O Bigode

Ela acordou assustada e não reconheceu a figura masculina que saía do banheiro do quarto. Quem seria aquele homem? Dormira com ele? Haviam transado? E mais, ela acordou simplesmente nua. Que homem estranho, feio até. Ficou assustada, atônita. Se espreguiçou, bocejou, coçou o olho e ouviu: “Bom Dia”. Reconheceu. Era Pedro, seu marido.

Pedro recém saíra do banho. Estava calor e o quarto era envolto por uma cortina de fumaça, úmida. Enrolado na toalha, nu, beijou a face da esposa amada. Ouviu um grito horrorizado. Um grito de angústia, de tristeza. Um grito alto. Um grito de dor. Era um grito de Ana, sua esposa. Um grito que nunca ouviu. Não entendeu o ruído ensurdecedor, mas Ana não havia gostado nem um pouco do seu bigode. Um bigode vistoso, encorpado, robusto. Um bigode digno de grandeza. Um bigode de Olívio Dutra. Era um lindo bigode! Um bigode que havia lhe custado 1 hora e 28 minutos de técnica minuciosa com lâmina afiada.

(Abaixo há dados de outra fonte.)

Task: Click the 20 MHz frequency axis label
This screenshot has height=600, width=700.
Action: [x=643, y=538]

Pedro agora era outro homem. Um homem respeitado. Não ancião, mas um jovem de 32 anos com a experiência da vida exposta na face, como uma vitrine. Seu bigode era um cartão postal, uma carta de apresentação, um monumento histórico esboçado sobre sua boca. Não eram pelos, nem muito menos uma mera barba. Não era fino nem grosso, nem grande e nem pequeno. Era um bigode na medida. Um bigode com todos seus artefatos emparelhados por tesoura pequena, aparados ao redor com uma Gilette Bic de três lâminas. Era, enfim, um sonho realizado.

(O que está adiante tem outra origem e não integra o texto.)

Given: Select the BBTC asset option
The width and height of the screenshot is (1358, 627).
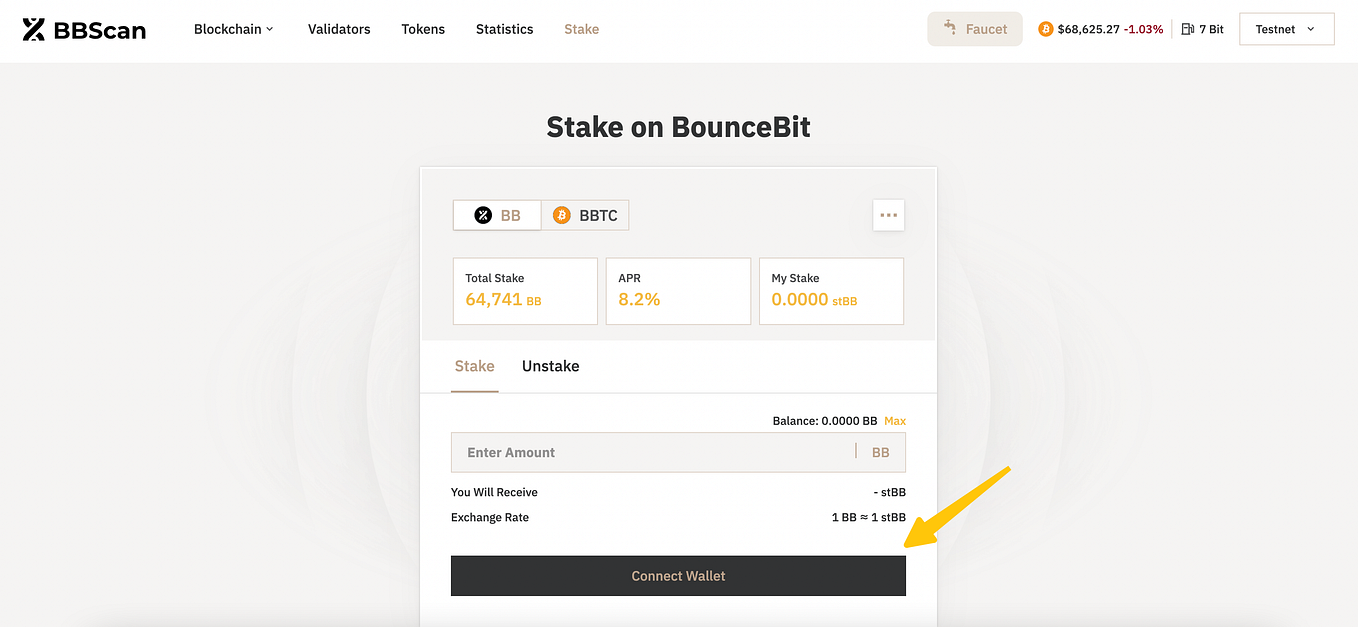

Pedro, jovem administrador de uma fábrica de calçados, comunista convicto, lutador das causas operárias, do proletariado, das injustiças. Um militante moderno. Não um militante que sempre sonhou. Um militante da década de 60. Não o militante a altura de um Brizola, seu ídolo, que usara outrora metralhadora a tiracolo e bradava a multidões seu grito de liberdade. Mas era, sim, um bravo herói de si mesmo. Orgulhava-se. Sentia que o dever era expressar suas causas, expor a pessoas comuns como se vive, como se luta. Não podia usar metralhadora, nem sequer conseguira organizar uma greve. Mas podia, ah isso sim, usar um bigode. Seria sua marca, seu carimbo, seu grito brizoleano de luta. Seria sua bandeira asteada no mastro da vida.

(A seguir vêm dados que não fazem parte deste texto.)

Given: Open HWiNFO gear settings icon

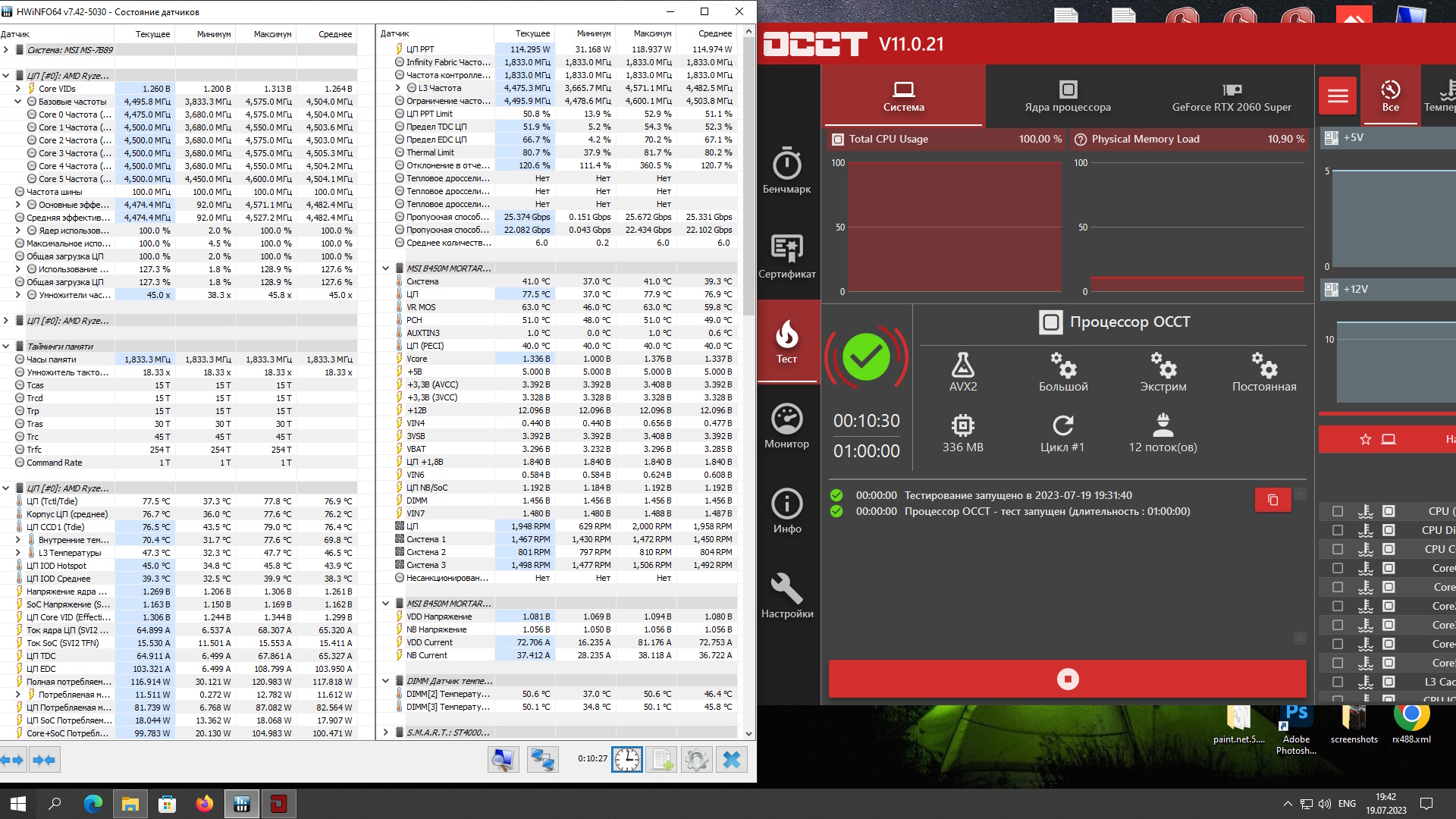Looking at the screenshot, I should pos(695,759).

Porém, sua vida se divide em dois momentos. O primeiro antes do bigode. O segundo depois. Tudo mudou. E sua vida desandou como flores caem no outono. Sua filha, de dois anos, não queria mais ser pega no colo, e sempre chorava quando o via. Teve brigas sucessivas com Ana, com seu chefe, com o síndico, com seu dentista.. Foi motivo de chacota dos amigos do futebol, dos colegas de trabalhos e do mundo. Foi, a partir do bigode, um ser humilhado, excluído.

Sua saga bigoduda terminou quando Ana, revoltada, numa fúria de raiva, depois de 6 meses de feição militante, lhe raspou sua marca enquanto dormia. Raspou sua face com a mesma Gilette de três lâminas que fazia o acabamento. Foi como lhe tirar o chão, como se arrancasse com a mesma lâmina sua cabeça. Terminou aí sua bravura.

Gente ignorante essa, nem sabem quem foi Brizola. Mas vem cá, um bigode pode mudar uma vida?